Creoles did not so much as cause a revolution, as have one thrust upon
them by events in Europe. Napoleon had invaded Spain, taking the rule
from King Ferdinand VII.
The idea of revolution itself incited fear in the Spanish because of the bloodshed of both the Hatian and French revolutions.
When the spanish crown fell to Napolean in 1808 the spanish colonies
decided to fight for their independence. Military leaders such as
Simón Bolívar and Jose de SanMartin tried to unite the mixed people by
enforcing nationalism and calling themselves Americanos. The enemy was
those who were born in Spain. Juntas were created as a form of government to help attain their independence.

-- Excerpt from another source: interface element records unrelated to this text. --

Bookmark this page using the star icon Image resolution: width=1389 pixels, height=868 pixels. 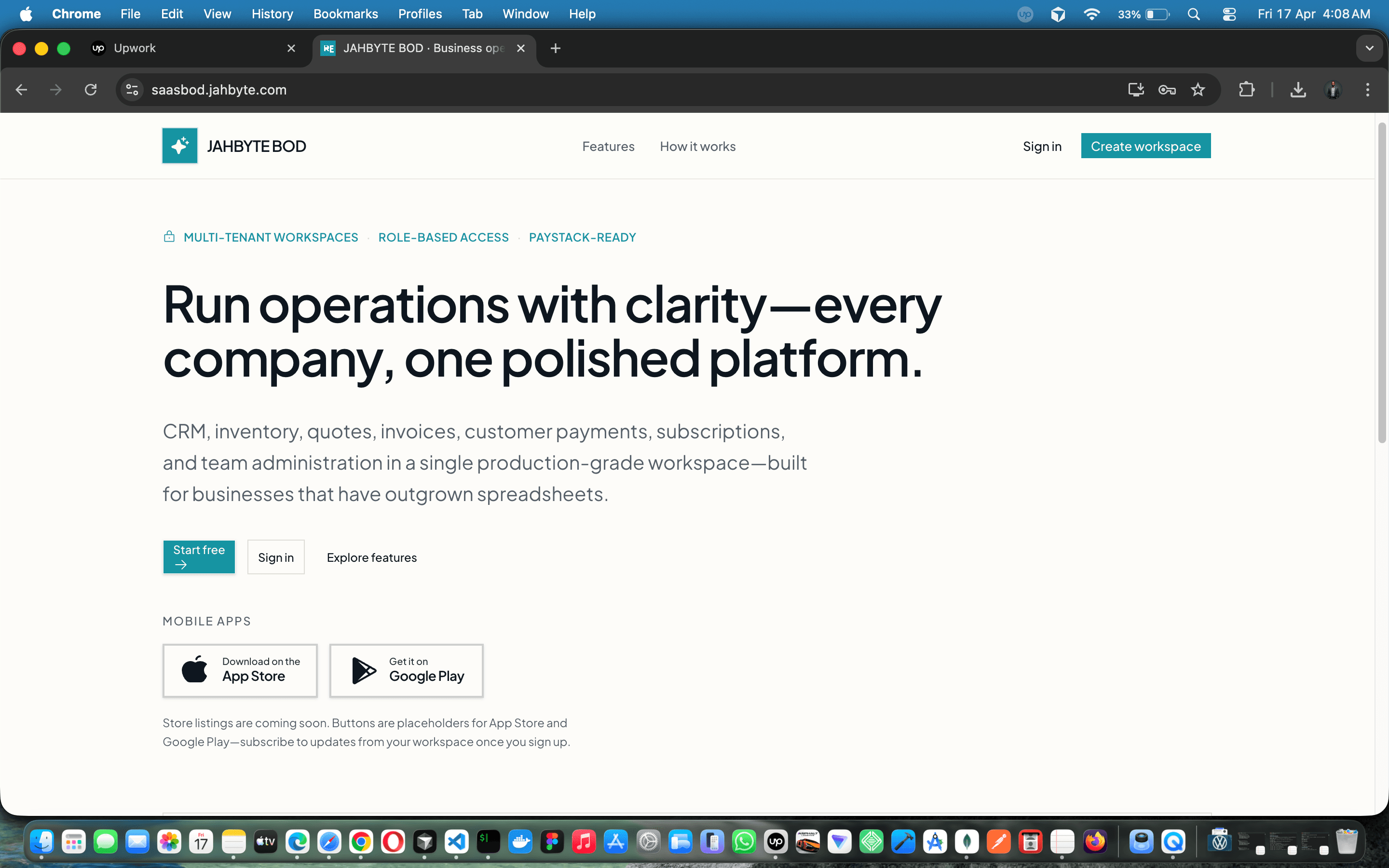[1198, 90]
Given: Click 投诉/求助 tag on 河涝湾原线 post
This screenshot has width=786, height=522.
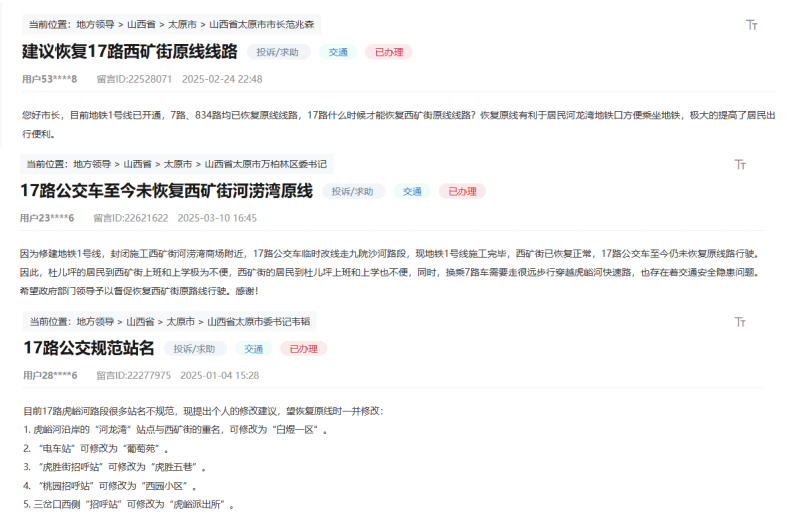Looking at the screenshot, I should (353, 191).
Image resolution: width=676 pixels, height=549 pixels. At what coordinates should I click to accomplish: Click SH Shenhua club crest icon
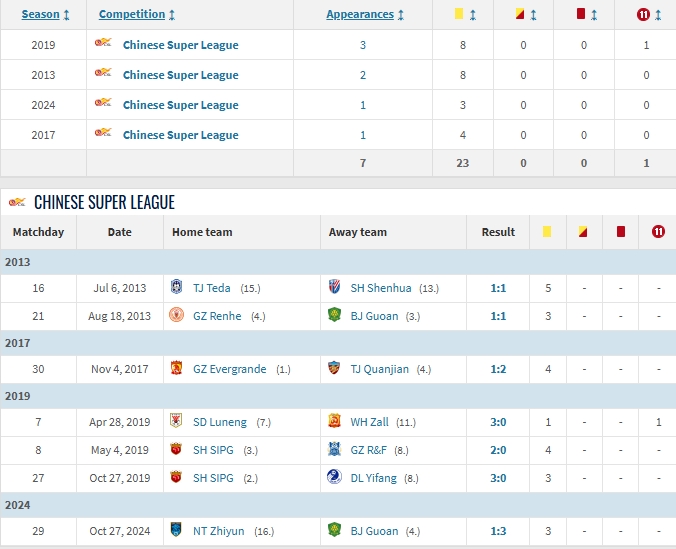click(x=334, y=288)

Peasant revolt in Mexico, in 1821 led by Hidalgo and Morelos, where they were two priests rebelling against high food prices and hunger for land.
The rebellion was put down by the creole elites with the support of the church who raised an army and crushed it. The alliance of Creole elites and clergy brought Mexico to a more socially controlled independence in 1821.
Tupac Amaru in Peru rebelled in the name of the last Incan emperor
After the revolution, the Venezuelans made the currency of their country the Bolivar. This occurs in the convalescence period when the country is trying to build an economic foundation - a currency being one of the starting points.
Statue of Jose de San Martin erected in Argentina, later given as a gift to the United States from Argentina was erected after the revolution as a sign of unity and nationalism.